» Extracted material

[Start of section]

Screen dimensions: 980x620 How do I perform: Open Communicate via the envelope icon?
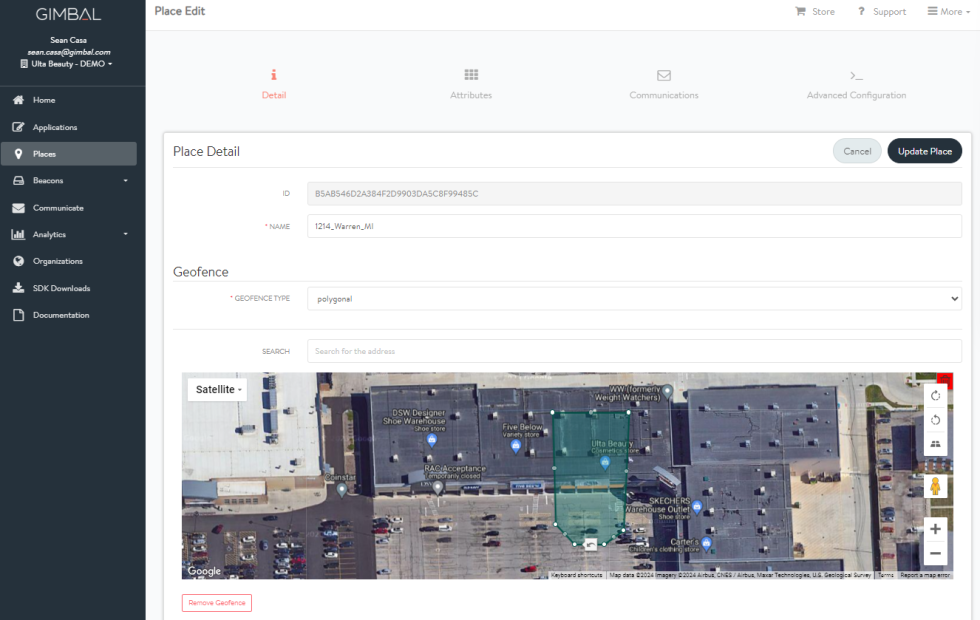click(18, 208)
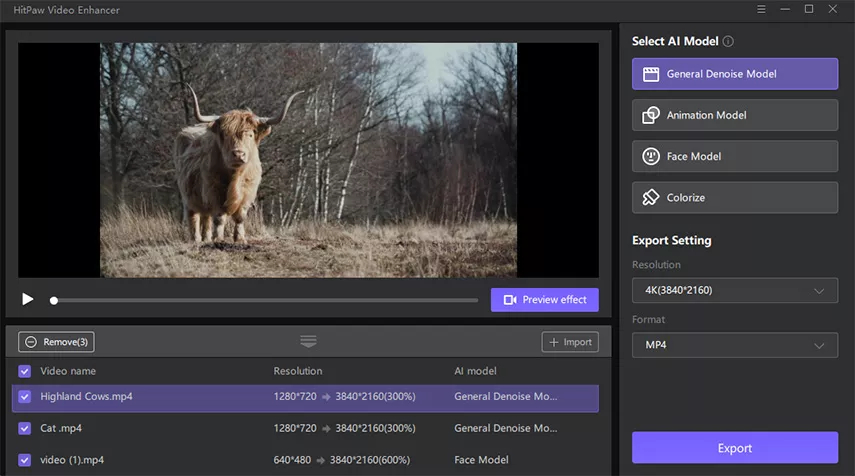Choose the Animation Model icon
Image resolution: width=855 pixels, height=476 pixels.
pos(650,115)
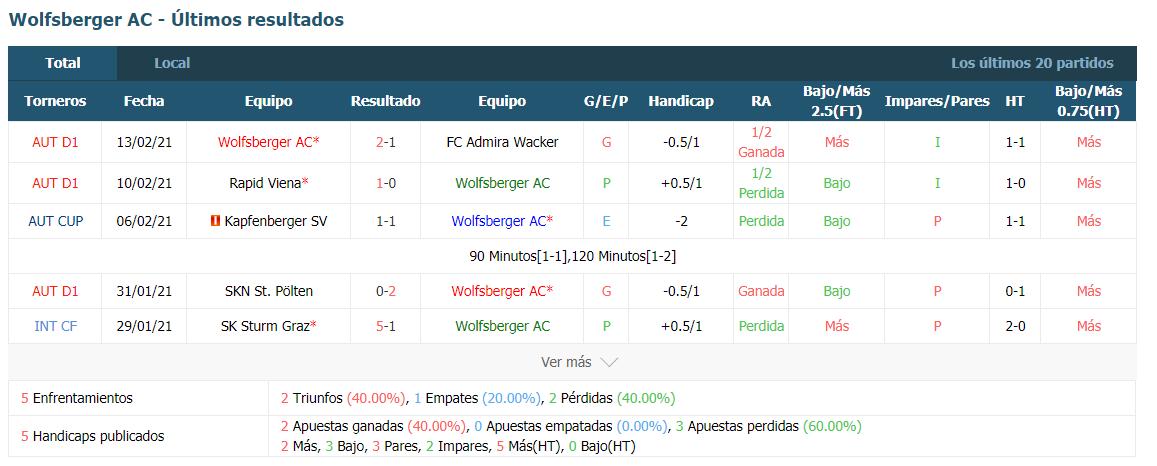Open SKN St. Pölten team page
This screenshot has width=1157, height=466.
[x=269, y=291]
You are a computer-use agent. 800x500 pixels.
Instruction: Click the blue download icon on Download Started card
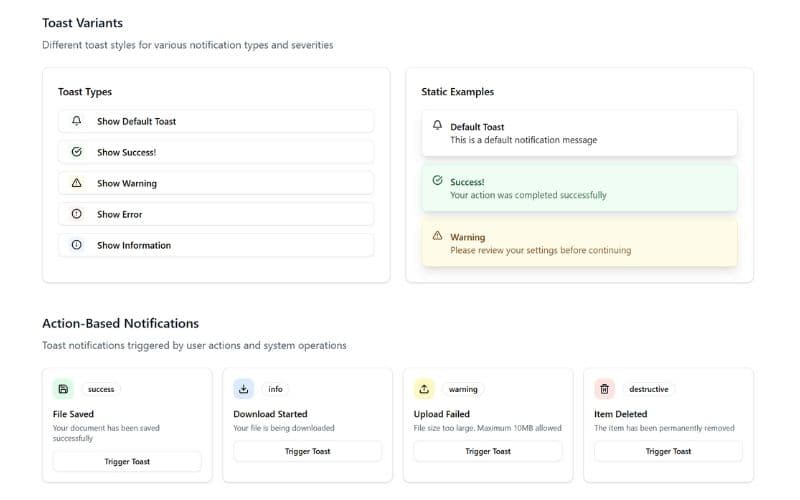tap(244, 389)
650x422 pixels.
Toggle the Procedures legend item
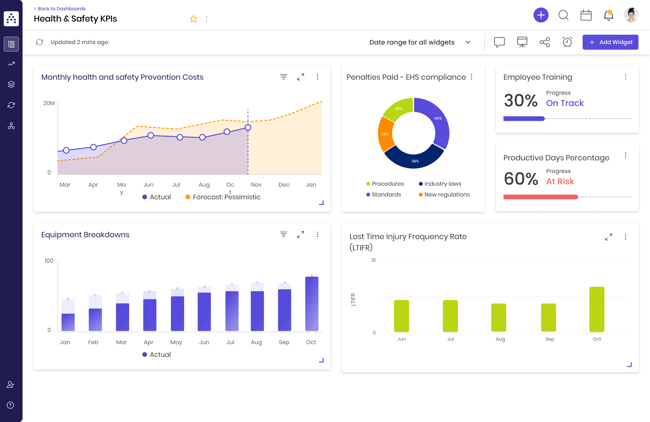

[End of section]

» Work instruction
The goal is an exact reprint of the entries, leaving out the pictures.

» Answer for this exercise
Screen dimensions: 980x620 How do I perform: Open Communicate via the envelope icon?
click(18, 208)
Choose the Animation Model icon
Image resolution: width=855 pixels, height=476 pixels.
pos(650,115)
Open SKN St. Pölten team page
This screenshot has width=1157, height=466.
[x=269, y=291]
You are a computer-use agent. 800x500 pixels.
Instruction: Click the blue download icon on Download Started card
tap(244, 389)
650x422 pixels.
Toggle the Procedures legend item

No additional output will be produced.